[Extrait]
Prends-moi dans tes bras

Julio Bracho / 1954

Pour rembourser les dettes de son père, Rita quitte le village de pêcheurs du Yucatan où elle vivait avec lui et sa sœur… (Llévame en tus brazos en VO)

Quelques spoilers. Julio Bracho, bien aidé à la lumière par Figueroa, réalise avec ce film un sommet d’exécution, mais pas forcément son œuvre la plus intéressante. Il faut dire que Sevilla, toute affectée, cliché ambulant qui amène déjà avec elle sa tragédie et ses drames typiques et prémâchés de femme martyre, n’est pas le point de départ scénaristique le plus passionnant qui soit…

Cela dit, son insertion dans les décors d’un Mexique traditionnel idéalisé, cette greffe bizarre (ne serait-ce que par sa blondeur, ou par son glamour sophistiqué), est encore ce que le film a de plus singulier : le projet tient au fond à une rencontre entre le ranchero (son paradis rural et passéiste exaltant la pureté, sa musicalité constante), et le film noir de cabaret (décor urbain, corruption des âmes, numéros dansés). Il est d’ailleurs assez curieux que le monde des studios de cinéma, au sein du film, semble être le point final de cette perversion, notamment dans un numéro reproduisant de manière méta les décors que le film avait mis en scène en ouverture, comme pour appuyer au carré le chiqué de cette ruralité fantasmée…

Pour le reste, le film fonctionne sur des ressorts férocement moraux (vertu à préserver, femme fautive à punir – même si c’est paradoxalement dans ces moments, comme dans la nuit d’ivresse et de viol, que le génie visuel de Bracho s’exprime). C’est en fait plutôt aux marges (la femme du gouverneur, la matrone maquerelle se cherchant une place, la nuit de double-torture finale où l’on se demande bien ce qui est expié…) que Prends-moi dans tes bras se réveille de son récit moralisant au chemin tout tracé.

 
 

L’Aventurière

Alberto Gout / 1949

Elena, rentrant de l’école, découvre que sa mère s’est enfuie avec un ami de la famille et que son père s’est suicidé… (Aventurera en VO)

Spoilers. Ce film, dont la mise en scène témoigne de peu de personnalité (la logique narrative du soap prédomine), rend de fait plus saillants les traits associés au “personnage” Ninón Sevilla, rattachés à l’actrice et qui la suivent de film en film.

C’est d’abord le paradoxe d’un corps sexué (et d’un visage pulpeux, presque vulgaire) qu’on filme pourtant de manière angélique, voire niaise (la fifille à maman qui ignore l’adultère, puis qui tombe à pieds joints dans le premier piège qu’on lui tend), et qu’une machination va transformer en la Ninón Sevilla danseuse qu’on connaît, pervertie et destituée (destitution que chantent et explicitent en direct les nombreux morceaux émaillant le film), offrant au spectateur le show exotique et érotique qu’il était venu chercher.

[Objectifs]
A: Recopiez le passage de l'extrait compris entre "Alberto Gout /" et "(Aventurera en VO)", bornes incluses.
B: D'après l'extrait, qui a aidé Julio Bracho à la lumière ?
C: Traduisez en anglais cette phrase de l'extrait : « Julio Bracho, bien aidé à la lumière par Figueroa, réalise avec ce film un sommet d’exécution, mais pas forcément son œuvre la plus intéressante. »

[Données enregistrées]

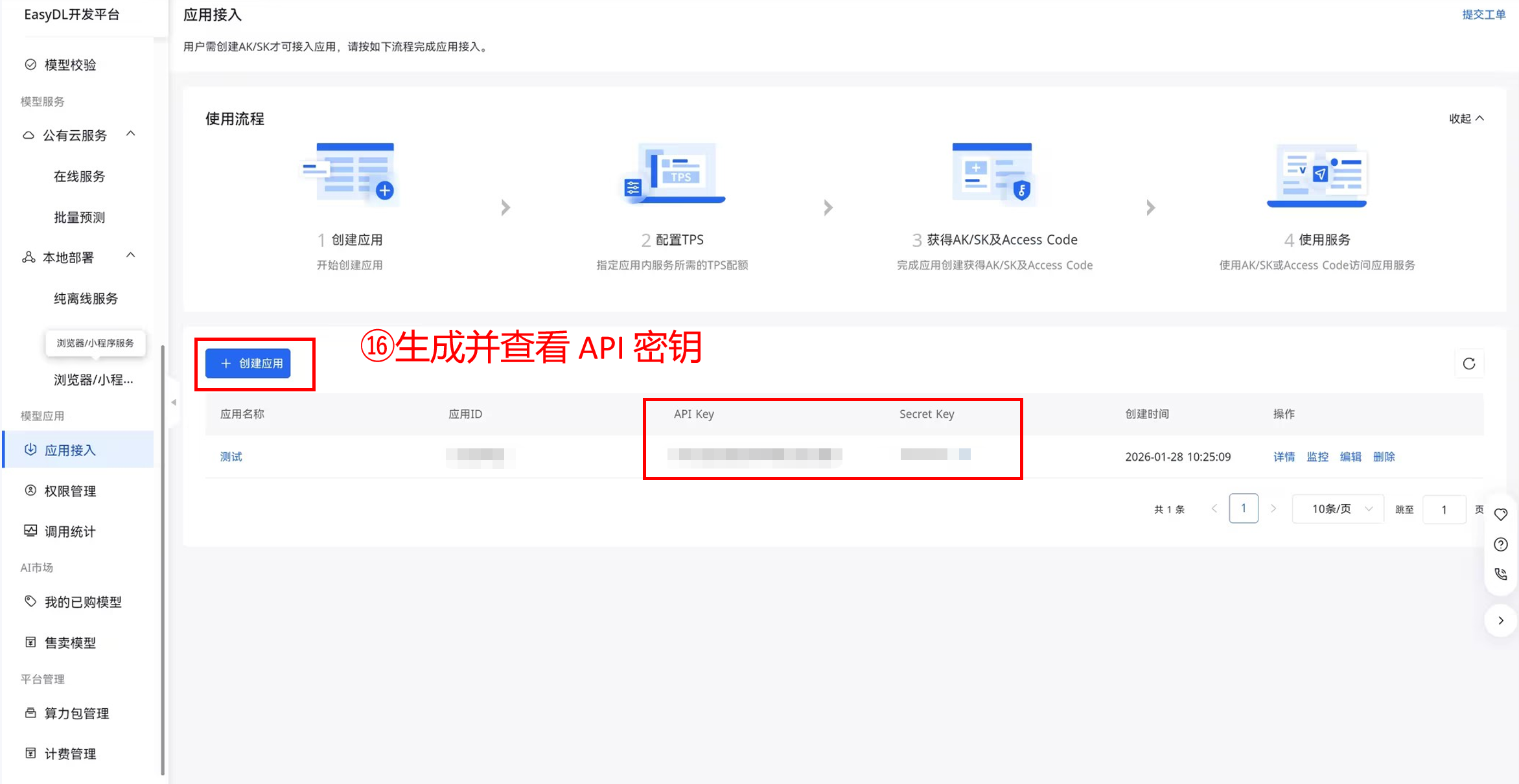Click the jump-to-page input field
Image resolution: width=1519 pixels, height=784 pixels.
click(x=1444, y=510)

[Corrigé]
A:
Alberto Gout / 1949

Elena, rentrant de l’école, découvre que sa mère s’est enfuie avec un ami de la famille et que son père s’est suicidé… (Aventurera en VO)

B: Figueroa.

C: Julio Bracho, ably assisted with the lighting by Figueroa, achieves with this film a peak of execution, but not necessarily his most interesting work.